However, as the years went by, many new fossils of early hominids were discovered in various parts of the world, but none of them resembled the Piltdown man. It became clear that the Piltdown man cannot possibly be a missing link between modern humans and their ape-like ancestors; it could only have been a dead end, a standalone branch of the evolutionary tree, quite isolated from what had been going on elsewhere within the human family.

Little by little, even this began to seem untenable, and finally in the 1950s some experts were becoming ready to consider the possibility that the Piltdown fossils may have been forgeries. In view of this, they went to re-examine the finds, which they were anyway in a much better position to do than had been possible at the time the discoveries had first been made, given that both the knowledge of early hominid development and the technology for the study of fossils made considerable advances in the intervening 30 or so years (p. 71).

Their conclusion was that the Piltdown man is undoubtedly a hoax; one of them, J. S. Weiner, then wrote this book (first published in 1953), describing not only the results of their study of the Piltdown fossils, but also what he had been able to learn about the circumstances in which the fossils were discovered and of the people involved in those events.

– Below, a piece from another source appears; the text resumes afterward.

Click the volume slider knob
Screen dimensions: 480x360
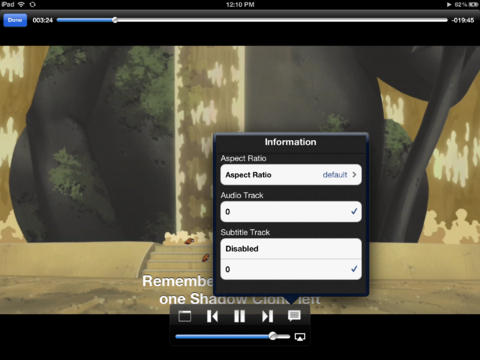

This isn't a bad book, but I can't say that I was totally thrilled while reading it, either. This is probably not the book's fault but mine; I'm just not that interested in the details of this subject. Although the book is relatively short (about 200 pages), I often felt that the author was giving more details about something than I really cared to listen to. I guess I'm just not that interested either in paleontological technicalities or in the numerous people involved in the story of the Piltdown hoax — a large number of paleontologists, anthropologists, archaeologists, etc., both professionals and amateurs, make an appearance here, and I find that trying to keep them all straight would require more concentration than I was willing to expend at the time. But for someone more keen on this subject, I'm sure the level of detail would be delightful. Even I was impressed by the details on some occasions; e.g. in chapter 4 the author describes a number of chemical tests carried out on the Piltdown fossils, and shows how a jawbone and a skullcap, supposedly belonging to the same individual, gave widely different results in one test after another, which clearly indicates that they couldn't possibly both come from the same individual (p. 39).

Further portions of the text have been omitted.